One of the most amazing attributes is how few people we encountered in our two-hour hike. A handful hiking up (including people who hiked over 11 km from Kandersteg!), a few bikes where the hiking trail merged with the main road, a couple of cars that paid the day-fee for entry. 

The valley is beautiful and peaceful with only the sound of the glacier fed Kander River. The rugged downhill trail has rocks and roots making for tricky footing but eventually gives way to the bottom of the glacial valley and a pleasant walk across pastureland at the end. We were welcomed by grazing cows and lively calves at the Hotel Waldhaus, a welcome site with full meal service and adult refreshments. 

Cross that off the list. Done and dusted! We are unlikely to repeat it, as good as it was, but I highly recommend it. If you follow our Easy-Hiker scale, this is a “4” on our scale of 1-to-3. 

The challenging hike at Pontresina accomplished last week (see On the road again) was also a list item. Returning to Pontresina was a list item as well, our first visit in 2018 being inspiration for a repeat. (See Postcard from Switzerland.)   In fact, this year’s visit to Pontresina has inspired us to put it on the short list for a 2024 return. There’s lots more to explore in the area and being able to speak Italian is a big draw for me.

This trip we also checked off Appenzell (lovely to visit but likely only once), Mount Niesen (no hiking but incredible views), and we are on our way to Annecy, France, which has intrigued me for a few years but has been hard to work into our annual itinerary. Eating French cuisine is a huge draw as well as the alpine environment. 

Still on the mental list: Hiking in Northumbria and the Isle of Wight, taking a night train between London and Edinburgh, and Midnight Trains from Paris to Venice, when it is launched.

Stay tuned!

On the road again

1 Sep

1 September 2023.

Sorry I haven’t written. We’ve been very busy since arriving in Switzerland on August 23!

On every trip we seem to find ourselves on a hike we would not have taken had we known what was ahead. In 2021, we climbed a mountain. In 2022, we took a route in the Alpe di Siusi that was short enough, not too much elevation change, but included a steep, downhill, dolomite-strewn trail suitable for mountain goats, not necessarily septuagenarians.

This year’s happy error was the panoramic trail from Muottas Muragl to Alp Languard in Switzerland’s Engadine. This route featured in nearly every hiking source I could consult. Some called it “easy” or “moderately strenuous.” We’d call it, at the very least, challenging. The expected 2 hours became 3-and-a-quarter. It was only 4.25 miles long so our pace was slow. That should tell you something about the trail. Incredible vistas, gorgeous weather (sun and high-50s, Fahrenheit), rocky downhills, steep climbs, some narrow paths with frightening drop-offs, streams to cross (waterproof hiking boots held up nicely), and best of all, tilting flagstones over a scree field. 

My sister-in-law would have hated it!

Thank goodness we had our trekking sticks and terrific boots! 

Many many young people, as well as those in our age bracket, strode confidently along the trail. Others pussyfooted like us. I did have to stop feeling sorry for myself when we saw a woman older than us (!!) slowly and determinedly making her way. Luckily she had a minder with her. If it took us over 3 hours her pace would have been at least 4 hours.
________________________
## PROBLEMS
1. In the Swiss hiking blog text, at which hotel were the hikers welcomed by grazing cows and lively calves?
2. From the Swiss hiking blog text, extract the passage that begins at the words "Stay tuned!" and stops after "not necessarily septuagenarians.".
3. Continue the Swiss hiking blog text from its final sentence.
The material that comes next is separate from the Swiss hiking blog text.

## DATA PROVIDED
________________________
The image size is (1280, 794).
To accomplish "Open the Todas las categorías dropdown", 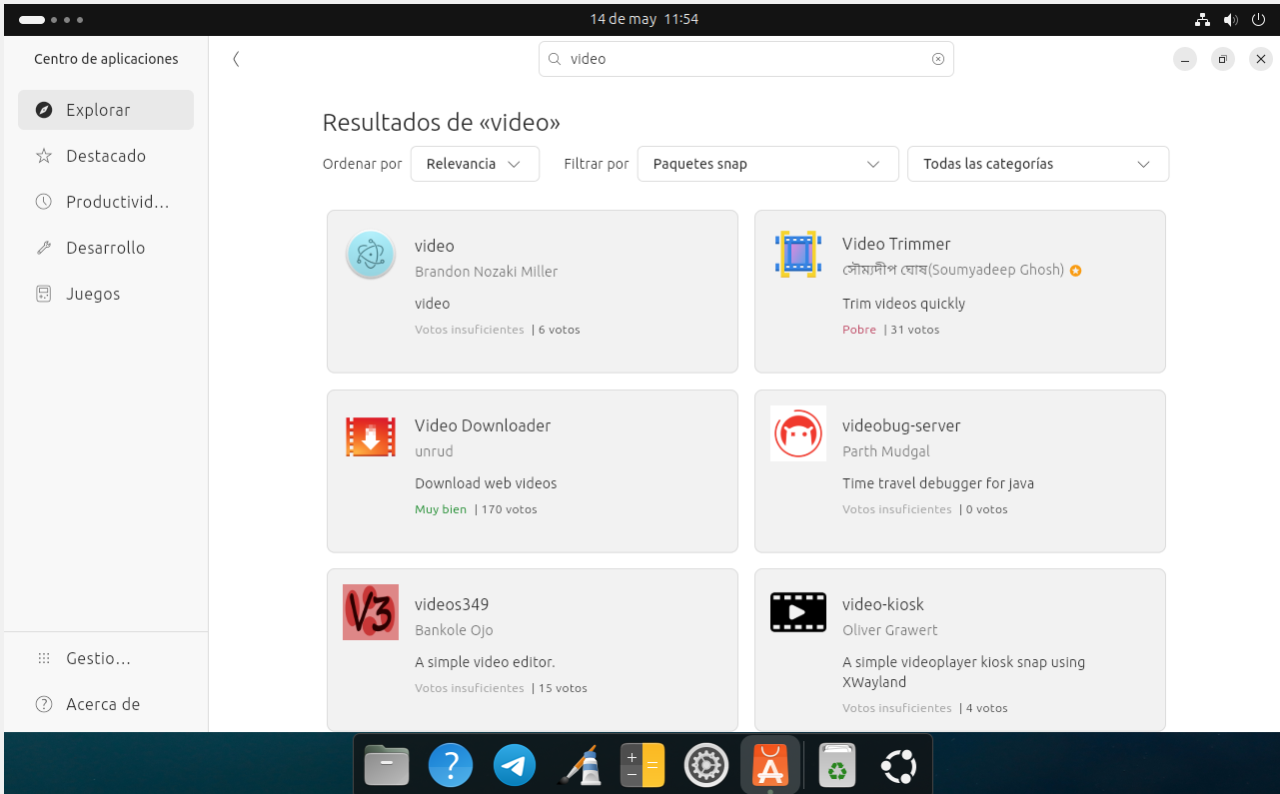I will (1037, 164).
________________________
## RESULTS BY TASK
1. The Hotel Waldhaus.

2.
Stay tuned!

On the road again

1 Sep

1 September 2023.

Sorry I haven’t written. We’ve been very busy since arriving in Switzerland on August 23!

On every trip we seem to find ourselves on a hike we would not have taken had we known what was ahead. In 2021, we climbed a mountain. In 2022, we took a route in the Alpe di Siusi that was short enough, not too much elevation change, but included a steep, downhill, dolomite-strewn trail suitable for mountain goats, not necessarily septuagenarians.

3.
But it was beautiful! We are terribly proud of having done it. This route was on our list for 2018, the last time we were in Pontresina. At that time, the weather and trail conditions prohibited the trek. So, done and dusted: we did it. Non mai di piú!

Pontresina is one of the Italian-speaking valleys in this region, the Engadine, so it has been fun to exercise those Italian linguistic muscles. I have been studying German this summer, though, and I find a mixture spews out from time-to-time. German articles (der, die, das) with Italian nouns, for example. Das burro, anyone?

Surprisingly, in Appenzell, our stop prior to Pontresina, we encountered some Swiss who did not speak English and I managed in German. I was pretty happy since my academic efforts in the language ended in 1972. Duolingo has helped me refresh. 

We’ve had weather from 93F/34C to 37F/3C. Pack for that! (Actually, we did!) We only got drenched once, so far, in the last 20 minutes of a lovely hike in Appenzell. Rivers have raged and retreated, snow has fallen at higher elevations. No doubt the weather gods will throw more curves in the coming weeks, but we are prepared with layers of all types, Gortex, and great shoes.

Herewith, a few shots from our days in Zurich and Appenzell.

As they say in Deutsch, Bis bald! (See you soon!)

Walking Wengen: Easy Hikes with Fabulous Views

26 May

27 May 2023.

It was with some reluctance that we stayed in Wengen this trip. As our plans were made only a few days in advance, finding a suitable apartment in one of the three villages boiled down to only a few choices that we could gulp and swallow the price on. 

Wengen’s Main Street: a few shops and restaurants along with several hotels, nestled beneath the Jungfrau.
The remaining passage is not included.